Bull market surges have been longer and stronger than the bear markets that preceded them.
Bear markets occur when a share market falls by 20 per cent or more from its most recent trading high.
Volatile economic and investment conditions caused the United States share market to fall into bear market territory in 2022. Fortunately, for most Australian investors, our broad share market managed to stay of the bear woods even though it did record an overall annual loss.
Since the start of this year the US share market has regained much of the ground it lost in 2022.
And the chart below gives a good perspective on the length of bear markets over time versus bull markets – the term used to describe when markets are rising over a prolonged period.
Bear market facts
While bear markets can be daunting, on average they have lasted much shorter than bull markets and have had far less of an effect on long-term performance.

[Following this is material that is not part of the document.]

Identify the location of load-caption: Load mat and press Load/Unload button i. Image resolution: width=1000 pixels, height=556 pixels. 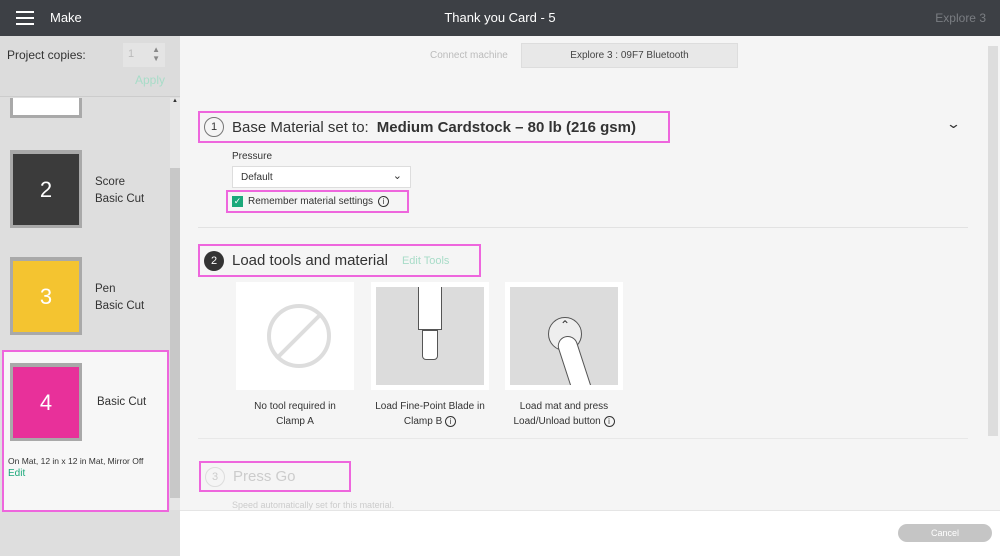
(564, 414).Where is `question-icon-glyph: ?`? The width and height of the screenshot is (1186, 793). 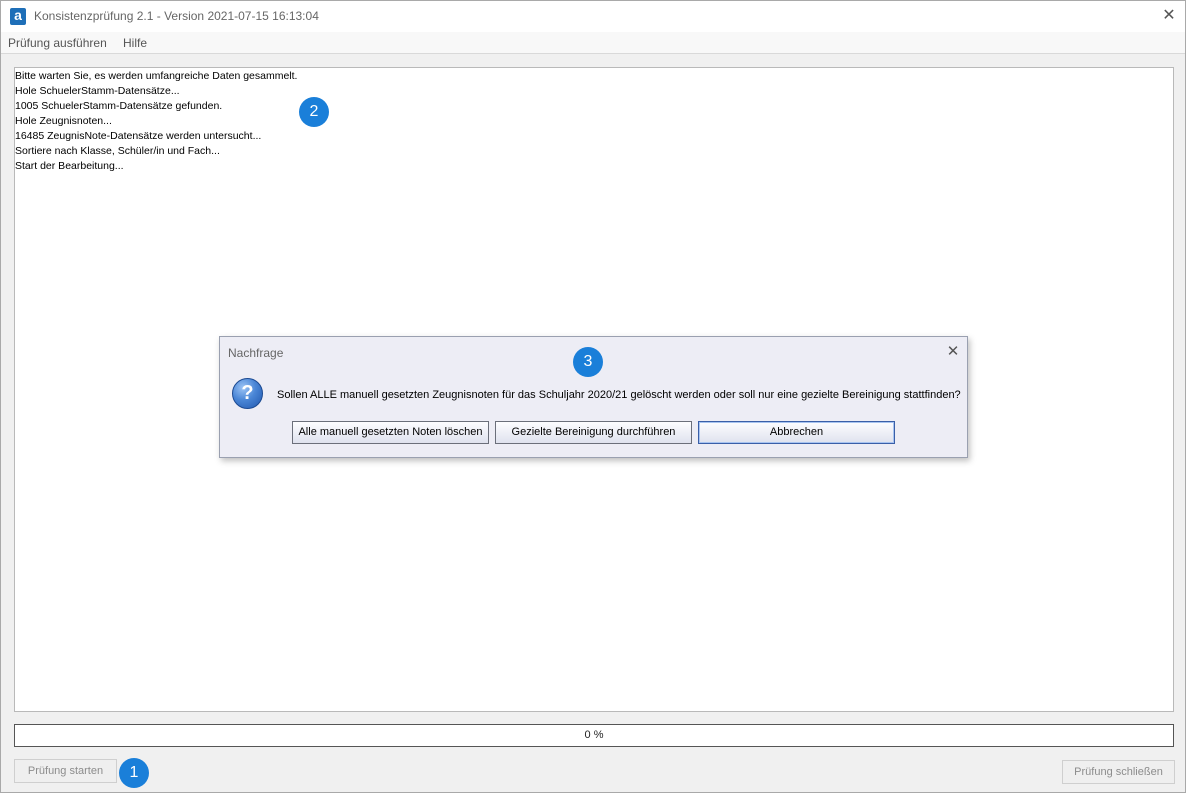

Note: Although the downturns that began in August 1987 (related to Black Monday) and February 2020 (related to the start of the COVID-19 pandemic) don’t meet a widely accepted definition of a bear market because they lasted less than two months, we are counting them as bear markets and including them in our analysis because of their historic nature.
Past performance is no guarantee of future returns. The performance of an index is not an exact representation of any particular investment, as you cannot invest directly in an index.
Sources: Vanguard calculations, as of December 31, 2022, using the MSCI World Index from January 1, 1980, through December 3, 1987, and the MSCI ACWI thereafter. Indexed to 100 as of December 31, 1979.
From January 1, 1980, through December 31, 2022, the average length of a bull market has been nearly four times that of a bear market.
Similarly, the depth of losses from a bear market has paled in comparison with the magnitude of bull-market gains.
That’s one reason for sticking to a well-thought-out investment plan: Losses from a bear market have typically given way to longer and stronger gains.
It's worth noting that although the downturns that began in August 1987 (related to Black Monday) and February 2020 (related to the start of the COVID-19 pandemic) don’t meet a widely accepted definition of a bear market because they lasted less than two months, we are counting them as bear markets and including them in our analysis because of their historic nature and the magnitudes of their declines.